Appendices
Appendix 1: Source Code and Data Repository
The Python scripts and data associated with this tutorial are available in the GitHub Repository.
The project is structured around two main directories:
data
Contains the datasets used in the tutorial.scripts
Contains the various Python scripts presented throughout the tutorial sections.
Repository structure
[root project directory]
├── .gitignore
├── LICENSE
├── README.md
├── requirements.txt
├── scripts/
│ ├── forecast_discharge_mono.py
│ ├── forecast_discharge_geozones.py
│ ├── forecast_discharge_multi.py
│ ├── generate_series.py
│ ├── get_discharge_stations.py
│ ├── stations_map.py
│ └── station_download_daily.py
├── data/
│ ├── ERA5/
│ │ ├── era5_z1.csv
│ │ └── era5_z3.csv
│ ├── rivers/
│ │ ├── 05331000_daily_data.csv
│ │ ├── ...
│ │ └── stations_reminder.txt
└── assets/
│ └── progressive_journey.jpg
Installation
Clone the repository:
git clone https://github.com/grezac/mississippi_forecasting_tutorial
In the folder created by Git, create a virtual environment (e.g., using: python -m venv .venv) and activate it.
Install the required Python dependencies:
pip install -r requirements.txt
Warning
Installing the dependencies using pip install is very important for achieving results that are similar to or identical to those shown in this tutorial
Running the Scripts
From the project root directory, you can run the scripts using the following command:
python scripts/[script_name].py
Example:
python scripts/forecast_discharge_mono.py
Appendix 2: From Tutorial to an Operational Forecasting System
The objective of this tutorial is to illustrate the complete construction of a forecasting pipeline while keeping the methodology sufficiently simple and reproducible. An operational system would naturally deserve further investigation in several directions.
From a hydrological perspective, the information currently used could be enriched by incorporating additional upstream gauging stations or by considering variables other than discharge, such as gage height when available. The selection of stations itself could also be revisited in order to better capture the dynamics of the Mississippi basin and its major tributaries.

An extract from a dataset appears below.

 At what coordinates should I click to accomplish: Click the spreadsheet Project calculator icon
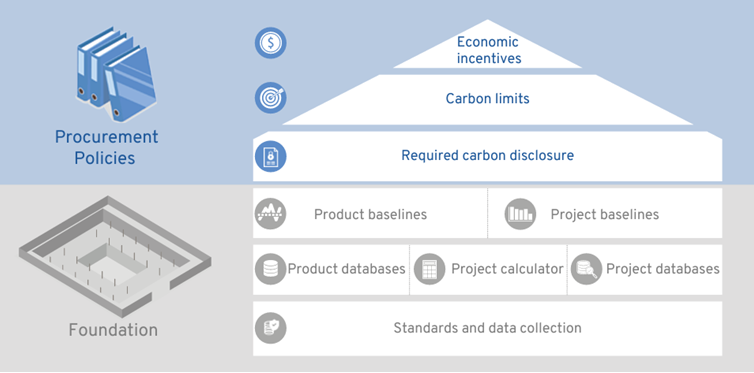(429, 269)
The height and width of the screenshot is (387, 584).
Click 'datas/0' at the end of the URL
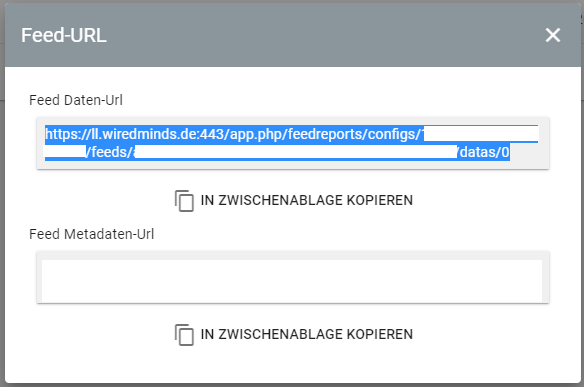[x=485, y=152]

The meteorological component also offers many possibilities for improvement. Although ERA5 total precipitation provides a convenient and globally available dataset, an operational implementation in the United States could instead rely on observed precipitation products (for example NOAA or radar-based datasets). Additional variables, such as snow depth or indicators related to snowmelt, may also prove useful in regions where winter processes significantly influence river discharge. Likewise, the spatial extent of the meteorological aggregation could be optimized by testing smaller or differently defined bounding boxes.
Finally, model evaluation could be refined beyond the global performance indicators presented in this tutorial. Assessing predictive skill separately for different seasons, high-flow events, low-flow periods, or flood episodes would provide a more complete picture of the model's operational value and help identify situations in which further improvements are needed.